You can use your existing Spark instances from RStudio. To use this feature, run the following steps:

1 Load and display available Spark instances

2 Connect to a Spark instance

3 Run dplyr APIs and Spark’s distributed machine learning libraries

4 Display tables for Spark loaded data sets

5 View logs for Spark kernel interaction

6 View Spark connect status and connect or disconnect

List available Spark instances

These files are created under your home directory, /home/rstudio. If the working directory is different from the home directory, you can copy the config.yml and .RProfile files to your current working directory.

You can load and display Spark instances by using the load_spark_kernels() and display_spark_kernels() R functions . Example:

This function lists only your currently available Spark instances.
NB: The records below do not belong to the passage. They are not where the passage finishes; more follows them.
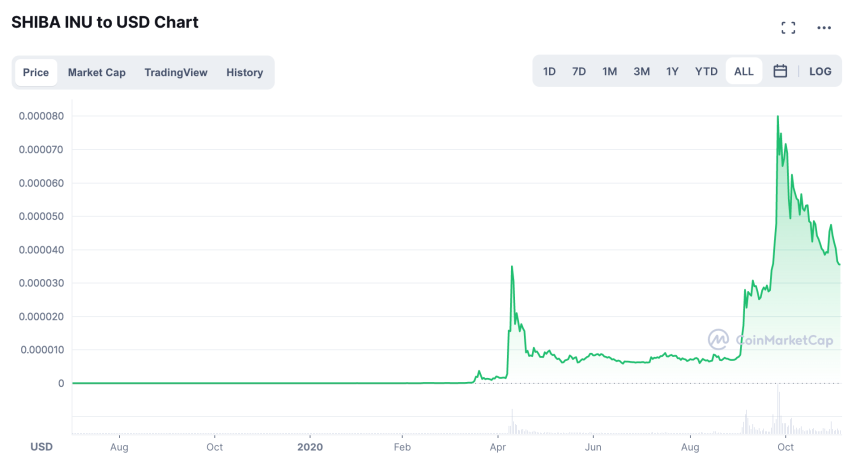Click the April price spike on chart

(512, 267)
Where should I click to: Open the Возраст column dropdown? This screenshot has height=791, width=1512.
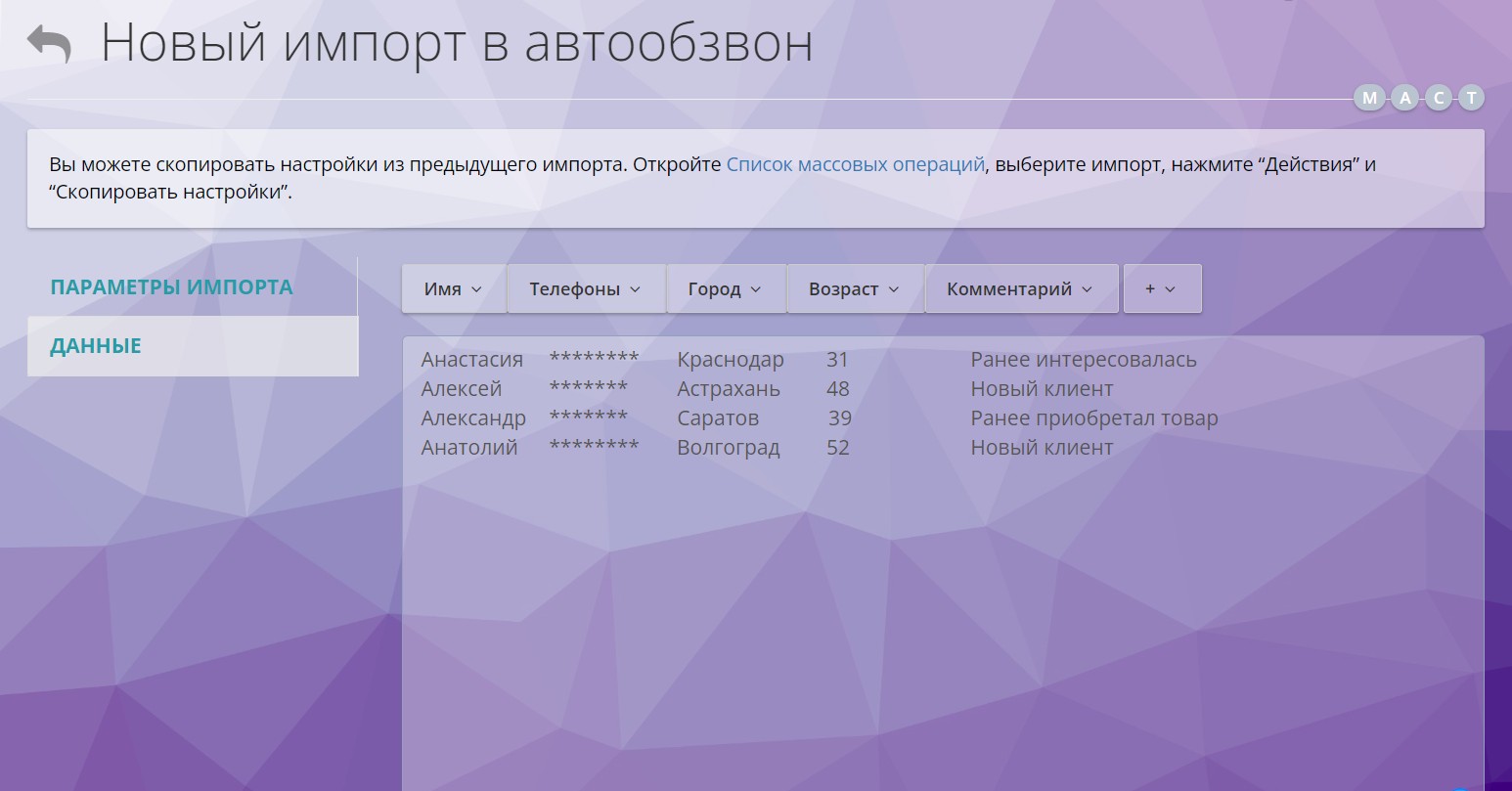[853, 288]
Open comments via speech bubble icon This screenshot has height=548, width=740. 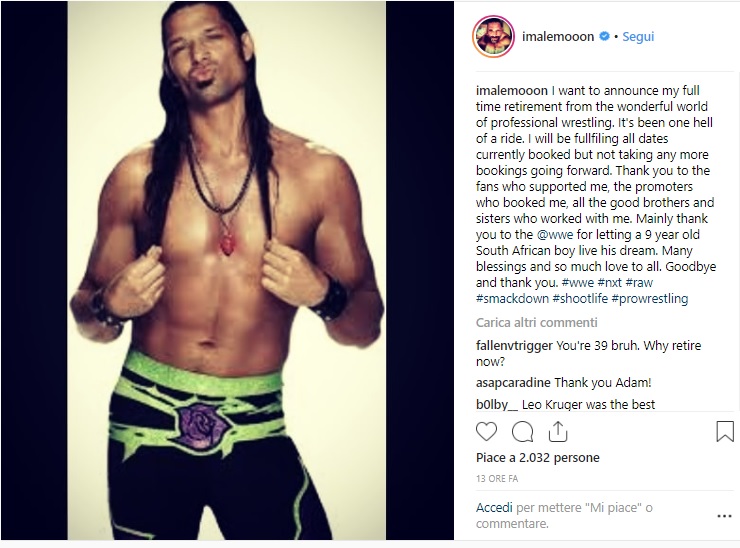click(x=522, y=431)
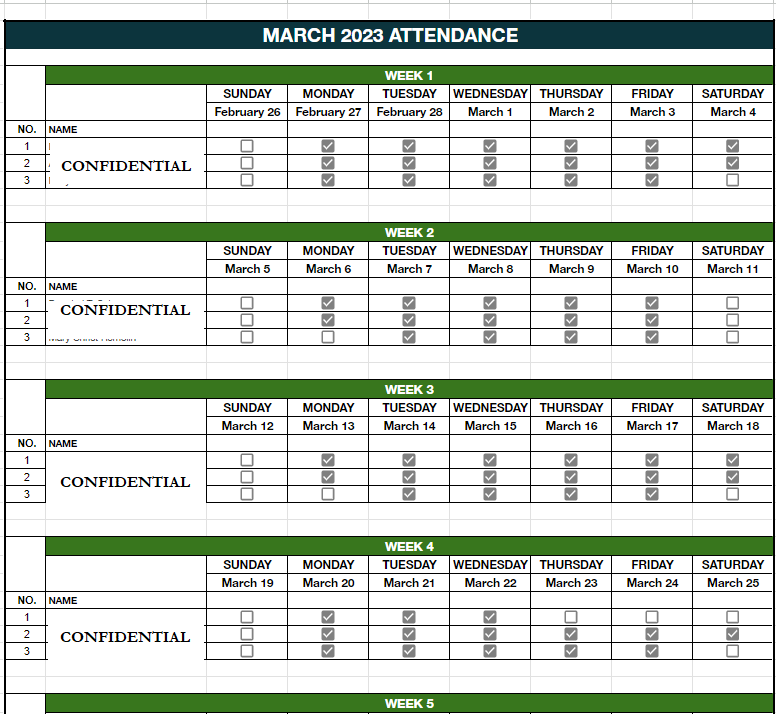Click the March 22 date cell
Image resolution: width=776 pixels, height=714 pixels.
(x=490, y=583)
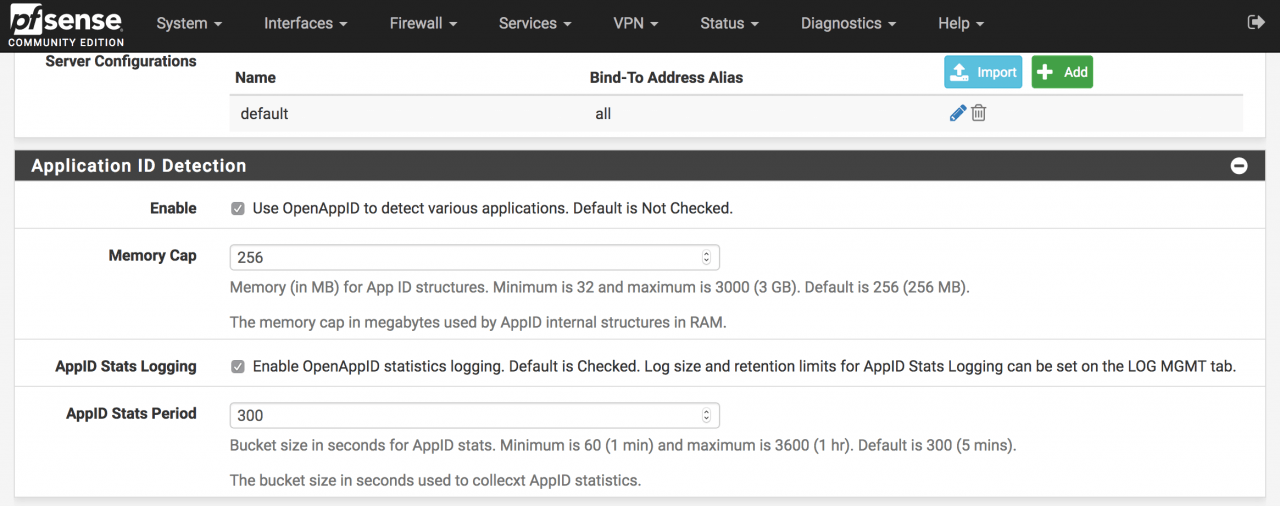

If you need another Spark instance, create it in Watson Studio Environments.

Connect with the selected Spark instance

sc <- spark_connect(config = kernels[1])

After this Spark context is created, all subsequent operations will be executed using this Spark instance:

Once connected to Spark we can see connection status like below

Run dplyr APIs and Spark’s distributed machine learning libraries

library(dplyr) 
localDF <- data.frame(name=c("John", "Smith", "Sarah", "Mike", "Bob"), age=c(19, 23, 18, 25, 30))
sampletbl <- copy_to(sc, localDF, "sampleTbl")
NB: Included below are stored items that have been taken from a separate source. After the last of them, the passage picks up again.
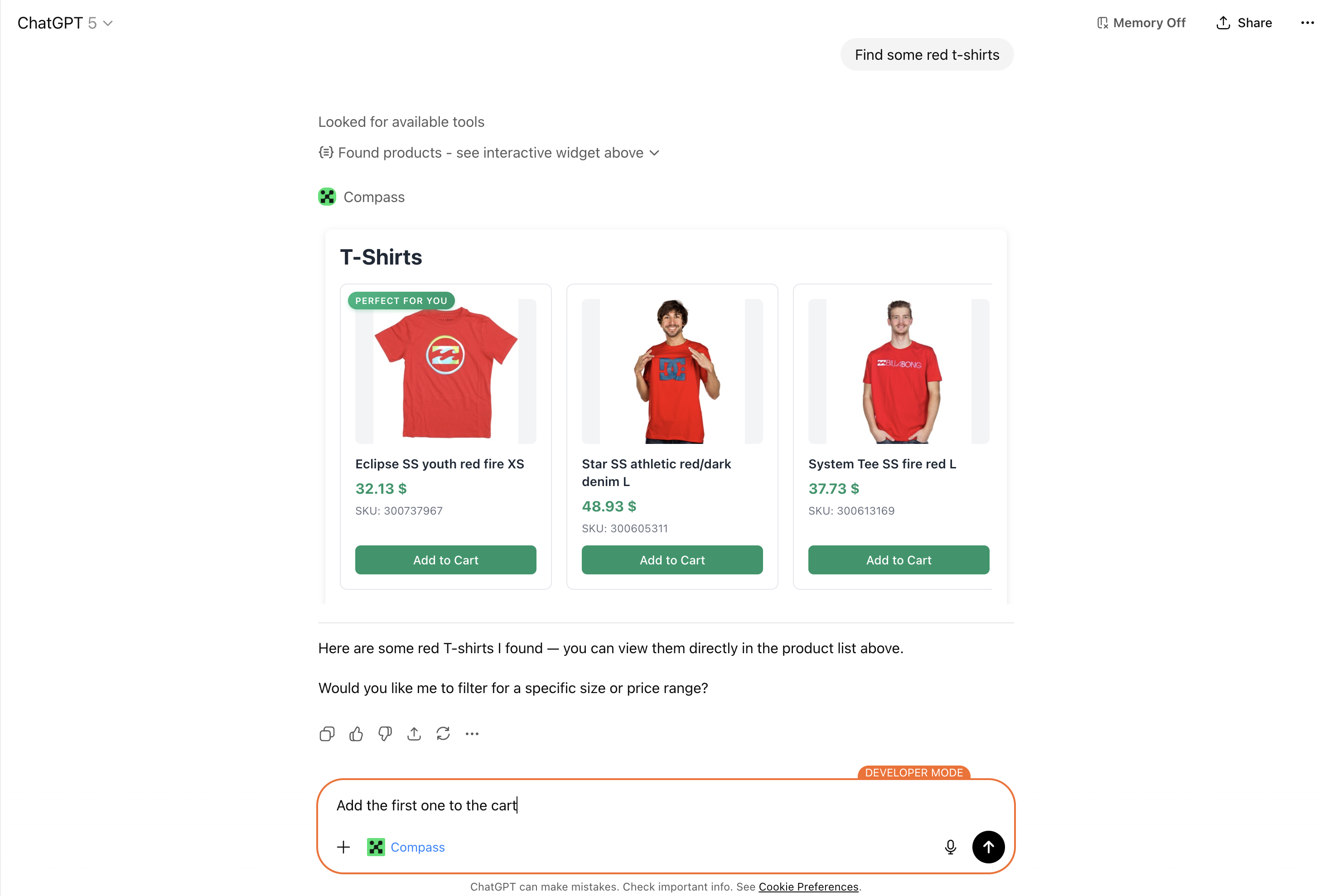Click the message input text field
This screenshot has width=1324, height=896.
627,805
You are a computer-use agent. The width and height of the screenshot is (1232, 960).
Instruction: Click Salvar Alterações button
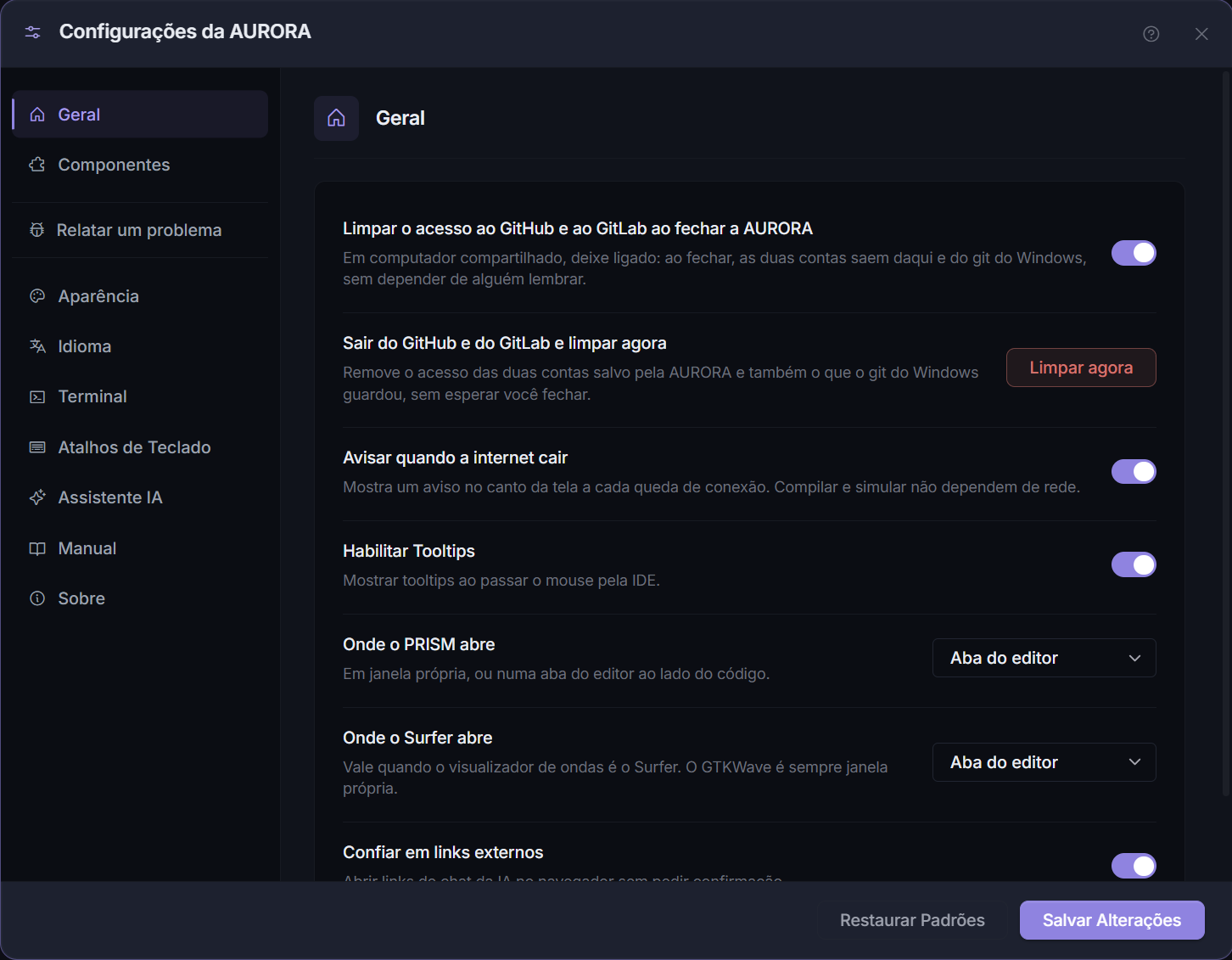(x=1112, y=920)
This creates a Spark data frame on the remote kernel based on a local R data frame, and displays the local references in the Spark view:

View the table for Spark loaded data sets

View the log for Spark kernel interaction

View Spark connect status and connect or disconnect a service

Connect

Disconnect

Read Project files in Spark

# R interface for Apache Spark
library(sparklyr)

library(dplyr)

# load kernels
kernels <- load_spark_kernels()

# display kernels
display_spark_kernels()

# connect to our spark kernel
sc <- spark_connect(config = kernels[1])

# create a path to Tim's test bucket
path <- get_project_asset_path("airline15krows.csv")
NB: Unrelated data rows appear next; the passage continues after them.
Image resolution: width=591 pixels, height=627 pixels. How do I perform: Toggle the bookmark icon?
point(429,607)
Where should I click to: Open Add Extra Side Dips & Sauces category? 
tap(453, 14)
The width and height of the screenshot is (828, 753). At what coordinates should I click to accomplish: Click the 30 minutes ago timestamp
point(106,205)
# read using sparklyr package
airline15krows_tbl <- spark_read_csv(sc,name = "airline15krows", path = path, delimiter="|", infer_schema = FALSE)

# list all tables
src_tbls(sc)
head(airline15krows_tbl,4)

Examples

spark-kernel-basic.R

sparkaas_mtcars.R

sparkaas_flights.R

See also sparklyr Examples for more examples.

Mahesh Kurapati is an Advisory Software Engineer with the IBM Analytics team. Mahesh’s primary focus is on the development of various micro-services for IBM Data Science Experience. Mahesh is involved in the development of various Sparkling.data features and SparkaaS integration with RStudio. With more than 20 years of experience in software development, Mahesh has contributed key functionalities to IBM products including SPSS Statistics, SPSS Modeler, and SPSS Analytics Server.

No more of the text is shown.